(1) LA MALA EDUCACIÓN, de Pedro Almodóvar.

MÁS DE LO MISMO
El mundo del arte y de la cultura también está lleno de contradicciones paradojas. El nacimiento de una nación (Griffith) y Metrópolis (F. Lang) son dos monumentos del cine pese al racismo de la primera y las ideas filonazis de la segunda. Pedro Almodóvar, con su admirable valor cívico y su coherencia personal, nos sigue pareciendo sin embargo un cineasta discutible lleno de limitaciones, epse a la fama y los premios que le adornan. Pero no son manías nuestras, creo que hay motivos.

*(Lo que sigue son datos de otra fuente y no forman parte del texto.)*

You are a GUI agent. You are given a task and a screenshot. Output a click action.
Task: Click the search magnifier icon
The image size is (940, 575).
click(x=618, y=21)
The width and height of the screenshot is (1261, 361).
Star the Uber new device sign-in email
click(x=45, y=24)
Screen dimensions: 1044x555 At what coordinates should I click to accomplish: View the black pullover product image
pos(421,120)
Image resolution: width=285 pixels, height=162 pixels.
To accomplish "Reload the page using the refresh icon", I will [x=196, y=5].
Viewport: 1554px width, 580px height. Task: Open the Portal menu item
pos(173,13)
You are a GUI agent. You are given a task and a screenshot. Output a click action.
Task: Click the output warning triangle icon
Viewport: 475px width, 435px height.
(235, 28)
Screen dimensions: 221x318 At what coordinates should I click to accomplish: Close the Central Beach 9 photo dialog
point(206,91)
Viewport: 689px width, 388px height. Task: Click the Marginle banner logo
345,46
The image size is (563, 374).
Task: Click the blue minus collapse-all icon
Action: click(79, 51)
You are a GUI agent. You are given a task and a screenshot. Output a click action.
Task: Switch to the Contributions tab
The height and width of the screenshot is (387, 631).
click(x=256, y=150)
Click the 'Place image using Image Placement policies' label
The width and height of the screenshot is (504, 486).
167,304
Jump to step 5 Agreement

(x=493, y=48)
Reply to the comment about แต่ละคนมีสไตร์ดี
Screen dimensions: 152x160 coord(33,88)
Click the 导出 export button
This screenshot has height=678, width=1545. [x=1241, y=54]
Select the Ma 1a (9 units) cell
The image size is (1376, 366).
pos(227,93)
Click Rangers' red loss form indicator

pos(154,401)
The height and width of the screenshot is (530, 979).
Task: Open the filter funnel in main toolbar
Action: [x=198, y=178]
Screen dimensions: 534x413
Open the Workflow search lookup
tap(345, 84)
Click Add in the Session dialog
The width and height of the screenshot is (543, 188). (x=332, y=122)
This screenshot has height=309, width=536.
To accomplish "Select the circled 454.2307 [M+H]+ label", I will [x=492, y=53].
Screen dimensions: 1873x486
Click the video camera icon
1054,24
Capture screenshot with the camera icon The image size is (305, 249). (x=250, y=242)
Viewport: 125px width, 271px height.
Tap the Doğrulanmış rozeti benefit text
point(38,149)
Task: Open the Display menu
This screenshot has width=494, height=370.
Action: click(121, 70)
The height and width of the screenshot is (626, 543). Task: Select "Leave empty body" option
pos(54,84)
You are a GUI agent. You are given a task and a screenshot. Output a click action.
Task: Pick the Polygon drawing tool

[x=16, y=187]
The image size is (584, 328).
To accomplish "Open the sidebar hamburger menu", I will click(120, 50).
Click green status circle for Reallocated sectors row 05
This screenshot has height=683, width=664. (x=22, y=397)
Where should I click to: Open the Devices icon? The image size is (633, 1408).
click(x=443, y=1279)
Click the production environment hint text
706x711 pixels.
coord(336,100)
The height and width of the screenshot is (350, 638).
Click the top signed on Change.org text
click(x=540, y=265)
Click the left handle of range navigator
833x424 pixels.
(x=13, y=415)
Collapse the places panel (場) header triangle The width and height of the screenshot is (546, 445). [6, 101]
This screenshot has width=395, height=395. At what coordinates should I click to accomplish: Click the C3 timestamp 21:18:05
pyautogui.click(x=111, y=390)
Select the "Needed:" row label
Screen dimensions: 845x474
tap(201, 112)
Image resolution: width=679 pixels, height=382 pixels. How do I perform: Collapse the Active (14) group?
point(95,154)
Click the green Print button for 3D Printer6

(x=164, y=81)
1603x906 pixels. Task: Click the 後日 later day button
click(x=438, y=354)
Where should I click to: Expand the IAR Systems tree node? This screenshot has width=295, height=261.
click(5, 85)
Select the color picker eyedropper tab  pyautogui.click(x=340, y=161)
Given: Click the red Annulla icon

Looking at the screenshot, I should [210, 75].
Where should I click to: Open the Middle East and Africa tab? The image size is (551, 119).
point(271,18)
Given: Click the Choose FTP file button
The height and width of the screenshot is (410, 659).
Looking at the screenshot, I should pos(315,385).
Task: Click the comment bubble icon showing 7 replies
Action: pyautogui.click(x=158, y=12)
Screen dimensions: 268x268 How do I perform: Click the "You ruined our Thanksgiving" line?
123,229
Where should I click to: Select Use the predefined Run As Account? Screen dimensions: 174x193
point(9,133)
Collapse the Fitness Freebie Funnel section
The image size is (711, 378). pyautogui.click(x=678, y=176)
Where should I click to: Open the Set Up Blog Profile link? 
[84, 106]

Guionista y director intuitivo, autodidacta, imaginativo, fantasioso y repleto de referencias autobiográficas -muchas de ellas tomadas de la calle, donde confiesa no poder salir ahora, atosigado por el peso de la popularidad-, Almodóvar ajusta cuentas en su última película con la (mala) educación recibida en los colegios de curas y evoca de nuevo esos fantasmas interiores que le conducen al universo ambiguo y mórbido de los travestis, las drogas, los iconos gay y los deseos prohibidos. La creatividad del director manchego es una explosión de libertad en estado puro, pero sin pulir, sin apenas controlar. Ignora lo que es un rígida estructura narrativa, una bien trabada progresión dramática o una sólida construcción de personajes. Se le califica de “posmoderno” y así se le perdona todo: sus figuras estereotipadas: sus relatos que no son como capas de una cebolla que hay que deshojar para acceder a un núcleo significativo más profundo sino que se limita a ser meras piezas acumuladas de un gran puzzle; sus historias y formas de expresión populares heredadas del folletín y de la telenovela; su aliento melodramático que, paradógicamente, casi nunca llega a emocionar; sus constantes citas cinéfilas vengan o no a cuento…
Para sintetizar, el cine de Almodóvar, y La mala educación no es una excepción, está más cerca de las toscas propuestas de “cine de barrio” que de las sutilezas culturales del “cine de autor”. Aquí no hay complejidad o embrollo, no hay un coherente punto de vista narrativo, sino mera yuxtaposición de escenas sin la debida elaboración y selección previas y, como sucede en los culebrones, se van añadiendo personajes y conflictos sin atención alguna a conceptos como los de mesura y verosimilitud dramáticas. La indefinición de La mala educación, desde su guión a su puesta en escena, conduce pues a esa ambigüedad entre la denuncia y la nostalgia del colegio religioso: entre curas pederastas y despertar adolescente de los sentidos; entre pasado y presente, en definitiva entre realidad y ficción.
También se rinde homenaje al cine negro, una ridícula pretensión que se traduce en la comisión de un asesinato y en unos perosnajes que tienen todos un lado oscuro o perverso en sus vidas. Verdadero batiburrillo de ideas y sentimientos, nos hallamos ante un film cuya creatividad se mueve entre la ingenuidad y la pasión, entre un erotismo obsesivo y la búsqueda sincera aunque fallida de nuevos modos de expresión. Una película hecha contra los tabúes y los olvidos pero voluntariamente contenida y pudorosa, ya que el morbo de las situaciones no se traduce en imágenes escandalosas, probablemente una autocensura que facilitará su difusión en las restrictivas salas de cine comerciales del mundo.
Una meticulosa dirección de actores, una buena fotografía de José Luis Alcaine y una brillante partitura musical de Alberto Iglesias confieren empaque industrial al producto destinado a convertirse en gran éxito de taquilla.